Di sana mereka diberi rumah permanen 6 x 7 meter lengkap dengan sertifikat hak milik. "Tiap kepala keluarga dibekali lima juta rupiah," kata Muhammad Mansyur, Kepala Desa Sekaroh.
Karena berada di atas tebing setinggi hampir 100 meter, dusun ini selalu diterpa angin laut yang kencang. Setiap hari pasti ada genting rumah yang rusak. Warga dusun juga lebih sering berada di dalam rumah, berlindung dari debu. "Di sini banyak yang terkena penyakit batuk dan sesak napas," kata Riki, 35 tahun, istri Kepala Dusun Sunut Baru, saat Tempo berkunjung ke sana, awal Oktober lalu.

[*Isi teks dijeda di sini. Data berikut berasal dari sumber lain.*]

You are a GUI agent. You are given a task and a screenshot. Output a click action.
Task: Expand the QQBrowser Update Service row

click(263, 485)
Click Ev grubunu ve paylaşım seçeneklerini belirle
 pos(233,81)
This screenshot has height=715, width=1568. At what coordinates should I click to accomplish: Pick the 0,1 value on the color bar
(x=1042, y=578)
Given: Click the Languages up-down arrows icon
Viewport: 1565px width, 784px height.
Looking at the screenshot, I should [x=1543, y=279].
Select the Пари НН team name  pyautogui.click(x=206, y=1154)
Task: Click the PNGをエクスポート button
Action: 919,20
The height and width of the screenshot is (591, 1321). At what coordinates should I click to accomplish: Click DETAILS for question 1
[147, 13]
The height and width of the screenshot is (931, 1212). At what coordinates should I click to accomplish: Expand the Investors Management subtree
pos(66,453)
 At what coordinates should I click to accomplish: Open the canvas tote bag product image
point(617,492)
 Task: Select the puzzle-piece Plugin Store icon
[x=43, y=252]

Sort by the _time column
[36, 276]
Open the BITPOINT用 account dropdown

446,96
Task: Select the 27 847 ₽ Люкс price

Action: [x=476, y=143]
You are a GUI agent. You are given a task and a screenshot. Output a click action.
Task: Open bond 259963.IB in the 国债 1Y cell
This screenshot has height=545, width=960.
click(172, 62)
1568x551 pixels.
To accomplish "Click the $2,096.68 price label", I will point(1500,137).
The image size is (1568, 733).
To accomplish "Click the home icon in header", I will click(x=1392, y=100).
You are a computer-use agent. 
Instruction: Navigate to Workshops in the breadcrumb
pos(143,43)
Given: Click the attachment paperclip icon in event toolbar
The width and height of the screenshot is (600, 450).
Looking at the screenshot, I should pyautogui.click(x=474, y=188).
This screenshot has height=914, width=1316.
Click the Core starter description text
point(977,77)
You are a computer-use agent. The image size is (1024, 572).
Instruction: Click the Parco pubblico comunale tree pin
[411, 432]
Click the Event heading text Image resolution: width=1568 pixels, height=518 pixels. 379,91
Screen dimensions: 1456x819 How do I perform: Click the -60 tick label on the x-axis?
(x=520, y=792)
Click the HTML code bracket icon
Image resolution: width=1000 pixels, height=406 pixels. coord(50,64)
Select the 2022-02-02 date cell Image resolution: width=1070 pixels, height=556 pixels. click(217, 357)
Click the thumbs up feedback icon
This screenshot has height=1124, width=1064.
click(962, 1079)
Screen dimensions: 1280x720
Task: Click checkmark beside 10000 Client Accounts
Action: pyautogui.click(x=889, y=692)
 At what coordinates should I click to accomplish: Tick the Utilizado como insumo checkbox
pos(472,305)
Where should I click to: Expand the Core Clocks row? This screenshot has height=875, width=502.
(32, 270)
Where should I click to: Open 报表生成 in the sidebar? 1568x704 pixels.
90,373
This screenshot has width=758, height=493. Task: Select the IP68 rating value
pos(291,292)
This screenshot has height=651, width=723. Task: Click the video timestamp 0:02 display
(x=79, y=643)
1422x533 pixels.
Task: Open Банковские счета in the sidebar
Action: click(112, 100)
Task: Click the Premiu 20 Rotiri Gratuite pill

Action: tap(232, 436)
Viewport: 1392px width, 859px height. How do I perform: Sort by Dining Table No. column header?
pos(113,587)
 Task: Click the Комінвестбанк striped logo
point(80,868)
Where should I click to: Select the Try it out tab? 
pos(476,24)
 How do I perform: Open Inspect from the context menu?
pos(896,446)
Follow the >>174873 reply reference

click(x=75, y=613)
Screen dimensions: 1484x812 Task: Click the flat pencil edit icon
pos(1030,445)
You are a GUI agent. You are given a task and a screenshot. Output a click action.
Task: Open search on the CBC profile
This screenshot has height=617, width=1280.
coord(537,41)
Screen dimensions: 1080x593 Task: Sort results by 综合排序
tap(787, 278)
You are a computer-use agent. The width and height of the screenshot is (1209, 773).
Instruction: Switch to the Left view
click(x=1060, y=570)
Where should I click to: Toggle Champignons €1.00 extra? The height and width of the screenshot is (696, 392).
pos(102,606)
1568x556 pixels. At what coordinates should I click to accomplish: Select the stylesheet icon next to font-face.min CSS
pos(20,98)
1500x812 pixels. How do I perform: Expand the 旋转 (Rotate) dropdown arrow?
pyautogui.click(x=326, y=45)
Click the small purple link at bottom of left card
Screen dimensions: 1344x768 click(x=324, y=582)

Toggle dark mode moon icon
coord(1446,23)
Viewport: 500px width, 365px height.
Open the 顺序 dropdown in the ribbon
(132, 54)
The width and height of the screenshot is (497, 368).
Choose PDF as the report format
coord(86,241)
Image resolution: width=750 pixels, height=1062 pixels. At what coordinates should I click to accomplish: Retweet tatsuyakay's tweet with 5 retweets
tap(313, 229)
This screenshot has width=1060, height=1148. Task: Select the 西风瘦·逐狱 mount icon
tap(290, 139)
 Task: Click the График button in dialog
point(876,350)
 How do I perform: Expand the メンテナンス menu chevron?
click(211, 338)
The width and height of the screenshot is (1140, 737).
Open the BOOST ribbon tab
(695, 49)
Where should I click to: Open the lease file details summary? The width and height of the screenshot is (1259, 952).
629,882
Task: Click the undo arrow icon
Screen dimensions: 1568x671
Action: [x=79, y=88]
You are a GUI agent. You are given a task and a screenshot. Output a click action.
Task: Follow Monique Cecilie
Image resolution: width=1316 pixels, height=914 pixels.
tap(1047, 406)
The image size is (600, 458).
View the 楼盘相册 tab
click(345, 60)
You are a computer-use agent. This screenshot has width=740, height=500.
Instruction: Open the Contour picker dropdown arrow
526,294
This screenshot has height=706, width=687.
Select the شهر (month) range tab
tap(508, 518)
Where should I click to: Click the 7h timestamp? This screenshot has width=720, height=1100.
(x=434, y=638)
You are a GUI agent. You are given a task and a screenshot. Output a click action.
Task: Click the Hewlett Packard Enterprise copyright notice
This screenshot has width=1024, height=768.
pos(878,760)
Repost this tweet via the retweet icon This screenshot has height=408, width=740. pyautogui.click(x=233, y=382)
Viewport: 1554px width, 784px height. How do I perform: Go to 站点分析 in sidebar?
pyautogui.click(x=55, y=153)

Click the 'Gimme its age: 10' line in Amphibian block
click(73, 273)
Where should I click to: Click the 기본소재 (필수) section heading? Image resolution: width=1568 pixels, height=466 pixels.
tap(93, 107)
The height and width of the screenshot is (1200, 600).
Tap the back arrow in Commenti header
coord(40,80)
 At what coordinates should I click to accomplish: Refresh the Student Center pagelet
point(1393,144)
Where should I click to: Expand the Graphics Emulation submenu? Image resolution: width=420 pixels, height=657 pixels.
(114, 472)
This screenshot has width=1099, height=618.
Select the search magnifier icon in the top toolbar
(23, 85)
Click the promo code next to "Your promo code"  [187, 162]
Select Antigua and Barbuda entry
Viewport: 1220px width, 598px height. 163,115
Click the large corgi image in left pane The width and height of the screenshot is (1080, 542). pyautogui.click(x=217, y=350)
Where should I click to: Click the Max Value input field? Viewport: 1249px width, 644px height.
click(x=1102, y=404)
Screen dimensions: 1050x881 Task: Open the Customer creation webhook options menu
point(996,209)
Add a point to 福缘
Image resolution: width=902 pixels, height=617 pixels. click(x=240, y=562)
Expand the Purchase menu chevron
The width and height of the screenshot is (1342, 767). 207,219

Sebenarnya relokasi ini ditentang warga dan banyak kelompok masyarakat Lombok. Warga merasa tak praktis hidup di tempat baru. Di Gili Sunut, jarak pantai dari rumah mereka hanya beberapa tombak. Di dusun baru, jika hendak melaut, mereka harus berjalan sekitar setengah kilometer, melewati jalanan berdebu dengan kemiringan 45 derajat. Air bersih pun sulit didapat. Dulu mereka mendapatkan air dari kapal pedagang yang singgah.
"Lahan relokasi yang sekarang juga masih dalam sengketa," kata Riza Damanik, aktivis Koalisi Rakyat untuk Keadilan Perikanan alias Kiara. Lembaga swadaya ini mengadvokasi warga Gili Sunut sejak beberapa tahun lalu.
Beberapa kelompok di Mataram, termasuk Kiara, ragu akan kesungguhan Ocean Blue berinvestasi. Mereka berjanji pada triwulan pertama tahun ini tempat wisata baru itu sudah mulai dioperasikan. Hingga awal Oktober lalu, tak ada tanda-tanda ada pembangunan di pulau itu. Melalui e-mail [email protected], Tempo mengajukan pertanyaan mengeni hal tersebut, tapi tak dijawab. Panggilan telepon pun tak berbalas.
Dan pemerintah daerah? Mereka sepertinya tidak peduli. "Itu warisan dari pemerintah sebelumnya," kata Bupati Lombok Timur Ali bin Dachlan.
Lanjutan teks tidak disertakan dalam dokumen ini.